BackstubengalerieFRISCH AUS DEM OFEN
Erinnerungen an die Backstubengalerie
von Thomas Illmaier

Als das Von der Heydt-Museum 1990 restauriert und der Öffentlichkeit im neuen Glanze zurückgegeben wurde, suchte das weltbekannte Museum freie Mitarbeiter, die dem Ansturm des Publikums gerecht würden. Tägliche Führungen durch das Haus beschäftigten wohl an die zwanzig Kunst- und Architekturstudenten, die den neugierigen, aber auch wirklich interessierten Menschen die Kunst des Hauses näherbrachten. Dieses war auch mein Job geworden, wenngleich ich nicht aus der Kunstgeschichte, sondern aus der Philosophie kam. Wenig später warb mich die Westdeutsche Zeitung, für das renommierte Lokalblatt über Wuppertals Kunstausstellungen zu berichten.
So lernte ich die Welt der Kunst kennen. Im Zentrum das Von der Heydt-Museum, darum herum eine Reihe von zum Teil avantgardistischen Galerien, die das Kunstleben in der Stadt bestimmten. Darunter auch die Backstubengalerie in der Schreinerstraße auf dem Ölberg.

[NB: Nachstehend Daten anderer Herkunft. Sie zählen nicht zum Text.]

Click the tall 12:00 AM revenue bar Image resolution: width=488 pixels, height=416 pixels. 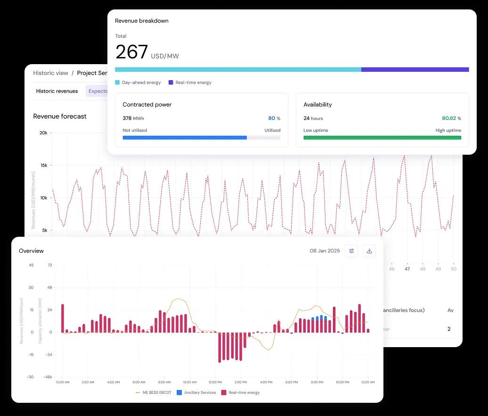coord(62,318)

So genannt, weil dies der letzte Berg der Stadt gewesen war, der vom Öl auf Gasbeleuchtung umgerüstet worden war. Heute leben Türken, Griechen und Italiener hier, deren Vorfahren einst Gastarbeiter des zerbomten Deutschlands waren.

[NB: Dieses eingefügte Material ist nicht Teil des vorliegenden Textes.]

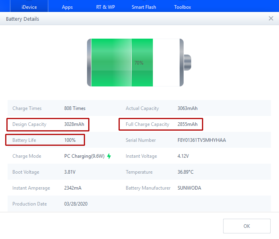Click the green charging lightning bolt icon

(x=109, y=156)

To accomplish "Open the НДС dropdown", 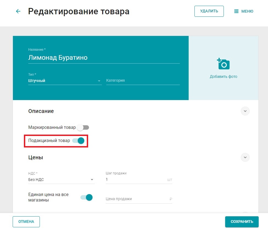I will (61, 180).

Die Backstubengalerie besuchte ich häufig im Auftrag der WZ, der Kirchenpresse und anderer Organe, um für sie Artikel zu schreiben. Das musste schnell gehen: Sehen, schreiben, abliefern, am besten noch aktuell in der Nacht der Redaktion faxen. „Die Machtlosigkeit der Kinder in der Welt – drei Stilzyklen von Hildegard Enderle“, „Die Senioren als ehemalige Agenten – neue Bilder von Eberhard Bitter“ oder „Heiße Töne sichtbar gemacht – Kunst und Musik von Andreas Landrock“, so lauteten die Schlagzeilen. Eine besondere Ausstellung lieferte Lotte Hering. „Die Leere ist Form“, unter diesem Titel fasste ich die neuen Aquarelle der Hobbykünstlerin. In der Tat ließen die luftigen, leeren Figuren Fernöstliches ahnen; denn wie aus der Philosophie des Buddhismus geschnitten, prangten die Bilder, traten sie auf. Frau Hering war damals in der Tat in dem meditativen Universum Buddhas zu Hause.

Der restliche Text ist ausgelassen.